In preparing Exhibit 1, the invoices received from the shipper were compared with the purchase orders for the apparent purpose of determining the cost to plaintiff of the flowers shipped, received and used to fulfill a particular purchase order. Defendants object to consideration of the invoices as a business record because they were not prepared by plaintiff, citing California Steel Buildings, Inc. v. Transport Indemnity Co., 242 Cal.App.2d 749, 759, 51 Cal.Rptr. 797. The use of the invoices in preparing Exhibit 1 was for the purpose of determining the cost to plaintiff of the flowers used on the job. The receipt of the flowers invoiced had been checked by employees of plaintiff. Likewise, the use of a part of the flowers from a particular invoice for the job was determined by reference to the purchase orders for the job. Thus, the evidence respecting the invoices concerned their use in verifying the fact plaintiff received the flowers required to fill the various purchase orders, and as a record of the cost of those flowers to plaintiff. As a business practice, the invoices were used in determining whether the flowers invoiced were the flowers actually received, whether among them were the flowers described in the purchase orders, which would be the flowers used on the job, and the cost thereof to plaintiff. The invoices, if offered in evidence, would have been admissible as part of plaintiff's proof of the method of maintaining its business records. (See Kinney v. Maryland Casualty Co., 15 Cal.App. 571, 574, 115 P. 456.)

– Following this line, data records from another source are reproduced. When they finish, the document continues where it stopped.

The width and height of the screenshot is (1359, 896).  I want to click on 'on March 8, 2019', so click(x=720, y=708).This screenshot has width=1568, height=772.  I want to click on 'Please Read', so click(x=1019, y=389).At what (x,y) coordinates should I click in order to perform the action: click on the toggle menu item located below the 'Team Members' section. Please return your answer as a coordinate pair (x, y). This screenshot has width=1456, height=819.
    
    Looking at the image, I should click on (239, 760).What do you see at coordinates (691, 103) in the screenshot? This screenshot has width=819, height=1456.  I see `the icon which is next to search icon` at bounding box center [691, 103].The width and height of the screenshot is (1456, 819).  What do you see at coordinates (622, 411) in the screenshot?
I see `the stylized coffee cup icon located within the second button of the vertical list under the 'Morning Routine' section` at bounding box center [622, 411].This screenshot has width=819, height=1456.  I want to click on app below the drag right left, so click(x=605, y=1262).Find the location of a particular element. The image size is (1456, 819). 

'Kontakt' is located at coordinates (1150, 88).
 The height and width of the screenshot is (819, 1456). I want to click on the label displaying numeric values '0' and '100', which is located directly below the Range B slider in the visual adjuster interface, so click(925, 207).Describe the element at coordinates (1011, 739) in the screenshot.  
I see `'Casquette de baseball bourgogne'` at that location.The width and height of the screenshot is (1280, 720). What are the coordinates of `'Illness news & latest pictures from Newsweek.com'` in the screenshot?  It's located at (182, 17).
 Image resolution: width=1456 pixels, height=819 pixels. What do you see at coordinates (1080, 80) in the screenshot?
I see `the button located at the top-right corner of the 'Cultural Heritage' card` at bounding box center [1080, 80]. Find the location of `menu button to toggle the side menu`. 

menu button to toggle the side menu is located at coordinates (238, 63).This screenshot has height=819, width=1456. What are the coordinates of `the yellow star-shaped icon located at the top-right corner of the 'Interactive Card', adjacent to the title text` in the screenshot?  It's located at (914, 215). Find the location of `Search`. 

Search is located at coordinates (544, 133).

The purchase orders which showed all of the flowers and merchandise ordered for and used on the job were a writing equating a business record. (Globe Mfg. Co. v. Harvey, 185 Cal. 255, 261, 196 P. 261; People v. Crosslin, 251 Cal.App.2d 968, 974, 60 Cal.Rptr. 309; Thompson v. Machado, 78 Cal.App.2d 870, 872, 178 P.2d 838; Oakland California Towel Co. v. Zanes, 81 Cal.App.2d 343, 345, 184 P.2d 21; Kinney v. Maryland Casualty Co., supra, 15 Cal.App. 571, 574, 115 P. 456.) The requirements essential to proof of a writing as a business record are prescribed by Evidence Code, section 1271. The evidence at bench supports the conclusion, implicit in the order admitting Exhibit 1 in evidence, the purchase orders meet the requirements of a business record. At the trial defendants contended the records upon which plaintiff relied as business records were confusing. The records are not confusing. The testimony respecting the manner of keeping them may be confusing. However, the trial court as the sole arbiter of the weight of that testimony, the interpretation thereof and the inferences to be drawn therefrom, resolved the confusion. (Cottle v. Gibbon, 200 Cal.App.2d 1, 4, 19 Cal.Rptr. 82; Welker v. Scripps Clinic etc. Foundation, 196 Cal.App.2d 338, 342, 16 Cal.Rptr. 538.) In determining whether a writing meets the requirements of a business record the trial judge is vested with broad discretion the exercise of which, absent a showing of abuse, will not be disturbed on appeal. (People v. Crosslin, supra, 251 Cal.App.2d 968, 971, 60 Cal.Rptr. 309; Western Specialty Co. v. Clairemont Construction Co., 204 Cal.App.2d 532, 535, 22 Cal.Rptr. 536.) No abuse of discretion appears.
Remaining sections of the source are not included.